• **Given passage**:
☆ ☆ ☆ ☆ ☆ ☆ ☆
Not in the clamor of the crowded street, not in the shouts and plaudits of the throng, but in ourselves, are triumph and defeat.--Henry Wadsworth Longfellow

REDIRECT ALERT! (Scroll down past this mess if you're trying to read an archived post. Thanks. No, really, thanks.)

Due to my inability to control my temper and complacently accept continued silliness with not-quite-as-reliable-as-it-ought-to-be Blogger/Blogspot, your beloved Possumblog will now waddle across the Information Dirt Road and park its prehensile tail at http://possumblog.mu.nu.

This site will remain in place as a backup in case Munuvia gets hit by a bus or something, but I don't think they have as much trouble with this as some places do. ::cough::blogspot::cough:: So click here and adjust your links. I apologize for the inconvenience, but it's one of those things.

Thursday, May 27, 2004

My sister turned 50 today.

She's another one who doesn't know about this little corner of my life (that I know of) so I suppose I can talk about her with some freedom.

We've been having a running battle for years now as we get older, revolving around the concept of a "go-round." Each go-round is ten years, and we have made a point of teasing one another when the next go-round is reached on our respective decade-birthdays. Since she's eight years older than me, there are always a couple of years in there where I am on the same go-round as her, which gives her infinite pleasure when she brings it up to me.
☆ ☆ ☆ ☆ ☆ ☆ ☆
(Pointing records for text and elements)
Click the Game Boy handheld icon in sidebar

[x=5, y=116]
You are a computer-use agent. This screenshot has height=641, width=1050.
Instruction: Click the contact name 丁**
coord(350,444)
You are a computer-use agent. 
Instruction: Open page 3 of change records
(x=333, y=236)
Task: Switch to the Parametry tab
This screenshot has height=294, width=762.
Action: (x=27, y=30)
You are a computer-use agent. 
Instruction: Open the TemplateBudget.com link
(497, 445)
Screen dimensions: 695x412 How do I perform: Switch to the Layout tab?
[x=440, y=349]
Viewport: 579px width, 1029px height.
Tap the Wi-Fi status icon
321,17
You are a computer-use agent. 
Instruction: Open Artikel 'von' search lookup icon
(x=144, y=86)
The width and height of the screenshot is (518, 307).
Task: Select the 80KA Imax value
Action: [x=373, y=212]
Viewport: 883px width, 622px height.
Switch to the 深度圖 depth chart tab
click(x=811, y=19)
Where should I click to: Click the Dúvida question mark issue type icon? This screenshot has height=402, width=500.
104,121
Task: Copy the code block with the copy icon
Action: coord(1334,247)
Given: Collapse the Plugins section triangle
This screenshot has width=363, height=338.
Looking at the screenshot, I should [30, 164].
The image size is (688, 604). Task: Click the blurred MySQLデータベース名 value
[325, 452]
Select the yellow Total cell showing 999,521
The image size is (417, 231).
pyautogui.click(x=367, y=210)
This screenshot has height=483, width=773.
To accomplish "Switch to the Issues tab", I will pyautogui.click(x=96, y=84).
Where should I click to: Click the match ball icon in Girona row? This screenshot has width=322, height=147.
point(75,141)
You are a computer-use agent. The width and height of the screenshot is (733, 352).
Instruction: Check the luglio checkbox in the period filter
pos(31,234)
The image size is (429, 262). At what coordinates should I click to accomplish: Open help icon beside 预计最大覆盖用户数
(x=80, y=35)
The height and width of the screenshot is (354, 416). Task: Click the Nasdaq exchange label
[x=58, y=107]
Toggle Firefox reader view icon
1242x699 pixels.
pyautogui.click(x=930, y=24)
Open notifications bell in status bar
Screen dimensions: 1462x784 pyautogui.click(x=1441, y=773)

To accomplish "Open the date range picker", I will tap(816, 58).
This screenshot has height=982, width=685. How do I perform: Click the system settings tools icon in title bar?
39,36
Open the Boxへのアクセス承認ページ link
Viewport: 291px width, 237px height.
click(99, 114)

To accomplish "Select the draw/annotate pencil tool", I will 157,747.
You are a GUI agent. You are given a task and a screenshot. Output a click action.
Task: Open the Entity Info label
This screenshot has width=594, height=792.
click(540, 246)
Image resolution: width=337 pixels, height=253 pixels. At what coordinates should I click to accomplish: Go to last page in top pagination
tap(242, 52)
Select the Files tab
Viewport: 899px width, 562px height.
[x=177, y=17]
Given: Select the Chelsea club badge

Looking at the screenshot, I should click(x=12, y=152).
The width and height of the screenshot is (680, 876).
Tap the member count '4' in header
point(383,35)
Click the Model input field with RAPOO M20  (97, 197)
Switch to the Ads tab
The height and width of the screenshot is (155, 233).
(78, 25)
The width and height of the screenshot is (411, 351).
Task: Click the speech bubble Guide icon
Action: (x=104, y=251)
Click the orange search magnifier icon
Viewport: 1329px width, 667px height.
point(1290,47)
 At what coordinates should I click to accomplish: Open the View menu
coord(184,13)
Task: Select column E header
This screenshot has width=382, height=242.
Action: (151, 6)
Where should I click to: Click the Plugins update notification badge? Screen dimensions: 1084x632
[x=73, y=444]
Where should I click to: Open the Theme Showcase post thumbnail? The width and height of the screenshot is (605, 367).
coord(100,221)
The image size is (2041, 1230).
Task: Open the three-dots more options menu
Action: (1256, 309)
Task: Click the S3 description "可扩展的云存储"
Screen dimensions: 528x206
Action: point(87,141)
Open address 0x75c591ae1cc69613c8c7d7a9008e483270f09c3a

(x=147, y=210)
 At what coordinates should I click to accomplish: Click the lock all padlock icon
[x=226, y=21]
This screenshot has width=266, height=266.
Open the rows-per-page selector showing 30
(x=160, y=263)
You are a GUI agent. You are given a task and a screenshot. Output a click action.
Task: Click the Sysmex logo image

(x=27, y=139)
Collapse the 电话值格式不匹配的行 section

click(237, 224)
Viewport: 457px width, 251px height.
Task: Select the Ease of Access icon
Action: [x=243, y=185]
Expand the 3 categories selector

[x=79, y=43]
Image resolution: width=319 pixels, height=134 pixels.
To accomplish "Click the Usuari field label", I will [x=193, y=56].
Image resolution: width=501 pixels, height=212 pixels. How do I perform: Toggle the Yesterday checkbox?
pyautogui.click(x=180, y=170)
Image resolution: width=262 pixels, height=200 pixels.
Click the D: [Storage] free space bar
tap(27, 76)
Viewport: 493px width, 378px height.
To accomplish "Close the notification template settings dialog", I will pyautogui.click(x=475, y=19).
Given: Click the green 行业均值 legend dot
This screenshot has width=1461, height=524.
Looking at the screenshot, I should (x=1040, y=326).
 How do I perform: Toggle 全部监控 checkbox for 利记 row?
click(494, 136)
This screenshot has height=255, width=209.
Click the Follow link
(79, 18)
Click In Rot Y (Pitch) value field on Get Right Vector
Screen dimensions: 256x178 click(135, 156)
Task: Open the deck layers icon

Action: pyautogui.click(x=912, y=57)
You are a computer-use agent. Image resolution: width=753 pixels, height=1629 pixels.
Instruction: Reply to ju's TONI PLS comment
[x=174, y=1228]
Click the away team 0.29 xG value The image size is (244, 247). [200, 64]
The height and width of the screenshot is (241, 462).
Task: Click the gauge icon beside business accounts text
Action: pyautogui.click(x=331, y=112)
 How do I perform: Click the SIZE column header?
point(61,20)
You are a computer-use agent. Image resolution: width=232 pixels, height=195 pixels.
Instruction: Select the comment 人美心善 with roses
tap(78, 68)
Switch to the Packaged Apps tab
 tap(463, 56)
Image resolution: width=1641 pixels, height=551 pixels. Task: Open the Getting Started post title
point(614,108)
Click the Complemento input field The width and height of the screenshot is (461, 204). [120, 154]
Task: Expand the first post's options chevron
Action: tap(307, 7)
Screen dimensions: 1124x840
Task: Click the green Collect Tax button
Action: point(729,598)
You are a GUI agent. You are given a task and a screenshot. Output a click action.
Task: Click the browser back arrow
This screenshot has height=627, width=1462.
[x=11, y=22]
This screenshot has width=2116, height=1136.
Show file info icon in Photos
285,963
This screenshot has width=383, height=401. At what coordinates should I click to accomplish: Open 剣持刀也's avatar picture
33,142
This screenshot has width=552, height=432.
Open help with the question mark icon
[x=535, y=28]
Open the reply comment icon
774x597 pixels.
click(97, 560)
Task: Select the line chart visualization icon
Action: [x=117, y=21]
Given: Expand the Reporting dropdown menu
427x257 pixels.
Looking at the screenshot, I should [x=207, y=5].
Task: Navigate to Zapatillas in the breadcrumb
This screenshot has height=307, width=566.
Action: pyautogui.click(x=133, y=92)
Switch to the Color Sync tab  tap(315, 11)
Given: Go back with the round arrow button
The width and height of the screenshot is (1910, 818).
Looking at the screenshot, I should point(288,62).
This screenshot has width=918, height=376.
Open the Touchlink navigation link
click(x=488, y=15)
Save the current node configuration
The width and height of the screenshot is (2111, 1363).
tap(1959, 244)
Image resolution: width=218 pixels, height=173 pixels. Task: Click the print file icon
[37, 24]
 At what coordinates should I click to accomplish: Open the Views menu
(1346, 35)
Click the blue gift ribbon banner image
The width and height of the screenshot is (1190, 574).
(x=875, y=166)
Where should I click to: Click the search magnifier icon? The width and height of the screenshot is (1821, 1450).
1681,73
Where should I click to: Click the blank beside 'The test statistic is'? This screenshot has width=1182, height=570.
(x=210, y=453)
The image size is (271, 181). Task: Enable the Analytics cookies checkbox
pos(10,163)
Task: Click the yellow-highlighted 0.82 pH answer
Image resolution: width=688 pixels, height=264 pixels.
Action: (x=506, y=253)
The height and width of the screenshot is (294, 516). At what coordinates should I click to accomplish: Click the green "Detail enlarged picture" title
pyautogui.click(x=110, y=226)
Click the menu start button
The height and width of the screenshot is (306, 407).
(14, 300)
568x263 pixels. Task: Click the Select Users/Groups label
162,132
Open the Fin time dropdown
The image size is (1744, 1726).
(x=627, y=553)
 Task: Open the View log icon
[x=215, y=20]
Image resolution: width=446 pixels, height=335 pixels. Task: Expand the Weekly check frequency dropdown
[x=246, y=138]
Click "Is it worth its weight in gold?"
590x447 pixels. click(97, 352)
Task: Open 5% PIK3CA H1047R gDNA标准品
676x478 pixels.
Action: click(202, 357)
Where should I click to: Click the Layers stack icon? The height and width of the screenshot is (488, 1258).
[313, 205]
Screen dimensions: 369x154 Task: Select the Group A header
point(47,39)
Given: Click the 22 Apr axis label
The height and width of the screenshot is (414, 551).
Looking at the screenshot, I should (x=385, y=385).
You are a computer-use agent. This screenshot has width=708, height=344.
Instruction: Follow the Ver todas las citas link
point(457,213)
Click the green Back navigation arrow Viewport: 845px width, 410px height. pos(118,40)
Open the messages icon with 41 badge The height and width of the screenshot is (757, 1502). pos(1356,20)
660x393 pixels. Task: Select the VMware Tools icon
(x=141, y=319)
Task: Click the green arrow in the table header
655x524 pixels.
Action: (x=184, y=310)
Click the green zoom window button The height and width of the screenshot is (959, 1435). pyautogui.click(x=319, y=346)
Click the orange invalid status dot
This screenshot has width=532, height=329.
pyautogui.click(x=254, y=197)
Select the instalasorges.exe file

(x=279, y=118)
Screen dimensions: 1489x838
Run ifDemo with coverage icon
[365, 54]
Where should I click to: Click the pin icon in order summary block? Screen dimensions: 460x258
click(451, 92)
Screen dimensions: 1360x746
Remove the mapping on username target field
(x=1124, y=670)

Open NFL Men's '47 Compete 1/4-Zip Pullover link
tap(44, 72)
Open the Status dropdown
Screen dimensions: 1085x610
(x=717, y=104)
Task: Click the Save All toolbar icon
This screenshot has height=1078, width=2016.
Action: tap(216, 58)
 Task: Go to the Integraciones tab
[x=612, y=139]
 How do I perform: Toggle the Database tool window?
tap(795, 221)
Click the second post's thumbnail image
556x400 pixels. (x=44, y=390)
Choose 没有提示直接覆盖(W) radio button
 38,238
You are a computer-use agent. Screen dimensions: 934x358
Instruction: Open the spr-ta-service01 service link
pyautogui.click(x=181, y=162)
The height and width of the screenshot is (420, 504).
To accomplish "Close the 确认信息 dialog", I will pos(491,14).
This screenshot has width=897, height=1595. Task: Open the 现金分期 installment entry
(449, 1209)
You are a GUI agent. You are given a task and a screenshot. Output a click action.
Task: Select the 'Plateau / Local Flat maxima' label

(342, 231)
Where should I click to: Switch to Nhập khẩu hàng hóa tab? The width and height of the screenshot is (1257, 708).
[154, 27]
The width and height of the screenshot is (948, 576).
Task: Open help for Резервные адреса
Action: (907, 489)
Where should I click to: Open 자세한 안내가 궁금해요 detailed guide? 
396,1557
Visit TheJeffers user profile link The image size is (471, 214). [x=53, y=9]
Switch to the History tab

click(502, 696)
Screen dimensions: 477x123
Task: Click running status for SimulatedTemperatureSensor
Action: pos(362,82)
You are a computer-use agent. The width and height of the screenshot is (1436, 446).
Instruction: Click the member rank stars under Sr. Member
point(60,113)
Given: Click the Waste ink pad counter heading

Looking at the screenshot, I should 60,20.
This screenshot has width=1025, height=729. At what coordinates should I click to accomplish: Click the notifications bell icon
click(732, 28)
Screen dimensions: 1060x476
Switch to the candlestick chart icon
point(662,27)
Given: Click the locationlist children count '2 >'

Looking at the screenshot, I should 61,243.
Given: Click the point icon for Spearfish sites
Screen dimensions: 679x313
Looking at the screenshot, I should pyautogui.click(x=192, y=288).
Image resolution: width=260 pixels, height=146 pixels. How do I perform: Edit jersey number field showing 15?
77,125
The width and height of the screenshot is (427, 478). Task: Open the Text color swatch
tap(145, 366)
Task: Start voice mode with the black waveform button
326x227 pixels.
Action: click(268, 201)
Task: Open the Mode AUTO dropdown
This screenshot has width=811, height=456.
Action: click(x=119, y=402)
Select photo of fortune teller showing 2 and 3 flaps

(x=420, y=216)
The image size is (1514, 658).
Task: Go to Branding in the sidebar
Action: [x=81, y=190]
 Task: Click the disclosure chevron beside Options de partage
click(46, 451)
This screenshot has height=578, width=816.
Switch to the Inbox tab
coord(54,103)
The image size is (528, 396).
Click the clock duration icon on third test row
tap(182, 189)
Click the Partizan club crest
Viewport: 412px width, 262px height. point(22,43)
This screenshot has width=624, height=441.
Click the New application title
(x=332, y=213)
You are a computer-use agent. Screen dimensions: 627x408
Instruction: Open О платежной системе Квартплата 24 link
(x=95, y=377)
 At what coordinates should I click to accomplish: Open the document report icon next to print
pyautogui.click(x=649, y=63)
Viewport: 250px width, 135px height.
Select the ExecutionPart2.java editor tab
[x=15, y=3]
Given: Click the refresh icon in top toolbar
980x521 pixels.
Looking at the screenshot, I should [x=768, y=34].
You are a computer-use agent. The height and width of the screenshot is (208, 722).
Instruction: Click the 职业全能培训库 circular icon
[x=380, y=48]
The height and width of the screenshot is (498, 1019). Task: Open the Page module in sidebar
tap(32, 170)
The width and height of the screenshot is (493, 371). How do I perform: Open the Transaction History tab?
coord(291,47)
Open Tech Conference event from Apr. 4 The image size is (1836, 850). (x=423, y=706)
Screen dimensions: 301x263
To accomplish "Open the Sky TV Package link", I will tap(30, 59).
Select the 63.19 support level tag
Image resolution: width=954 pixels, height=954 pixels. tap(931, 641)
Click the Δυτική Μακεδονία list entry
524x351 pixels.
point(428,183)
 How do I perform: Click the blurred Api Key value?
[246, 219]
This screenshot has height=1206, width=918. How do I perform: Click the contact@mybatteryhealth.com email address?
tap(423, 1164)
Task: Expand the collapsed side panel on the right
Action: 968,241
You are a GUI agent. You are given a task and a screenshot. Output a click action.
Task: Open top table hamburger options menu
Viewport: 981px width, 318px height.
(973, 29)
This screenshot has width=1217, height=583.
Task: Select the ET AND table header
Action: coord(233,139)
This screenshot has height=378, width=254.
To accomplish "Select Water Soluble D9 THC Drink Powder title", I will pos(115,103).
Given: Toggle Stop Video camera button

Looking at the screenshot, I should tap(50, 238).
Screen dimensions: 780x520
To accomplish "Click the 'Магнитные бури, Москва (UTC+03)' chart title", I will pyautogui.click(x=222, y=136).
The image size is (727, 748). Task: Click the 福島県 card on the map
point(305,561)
☆ ☆ ☆ ☆ ☆ ☆ ☆
• **Exercise requirements**:
[A] Print part of the blog post, beginning at the words "My sister turned" and stopping after the words "it up to me.".
[B] Rewrite the records from their first line through the line that contains "Action: [x=373, y=212]", changing "computer-use agent" to "screen-control agent" and leaving everything else as it is.
The blog post and the records come from separate, unrelated sources.

• **Full solutions**:
[A]
My sister turned 50 today.

She's another one who doesn't know about this little corner of my life (that I know of) so I suppose I can talk about her with some freedom.

We've been having a running battle for years now as we get older, revolving around the concept of a "go-round." Each go-round is ten years, and we have made a point of teasing one another when the next go-round is reached on our respective decade-birthdays. Since she's eight years older than me, there are always a couple of years in there where I am on the same go-round as her, which gives her infinite pleasure when she brings it up to me.

[B]
Click the Game Boy handheld icon in sidebar

[x=5, y=116]
You are a screen-control agent. This screenshot has height=641, width=1050.
Instruction: Click the contact name 丁**
coord(350,444)
You are a screen-control agent. 
Instruction: Open page 3 of change records
(x=333, y=236)
Task: Switch to the Parametry tab
This screenshot has height=294, width=762.
Action: (x=27, y=30)
You are a screen-control agent. 
Instruction: Open the TemplateBudget.com link
(497, 445)
Screen dimensions: 695x412 How do I perform: Switch to the Layout tab?
[x=440, y=349]
Viewport: 579px width, 1029px height.
Tap the Wi-Fi status icon
321,17
You are a screen-control agent. 
Instruction: Open Artikel 'von' search lookup icon
(x=144, y=86)
The width and height of the screenshot is (518, 307).
Task: Select the 80KA Imax value
Action: [x=373, y=212]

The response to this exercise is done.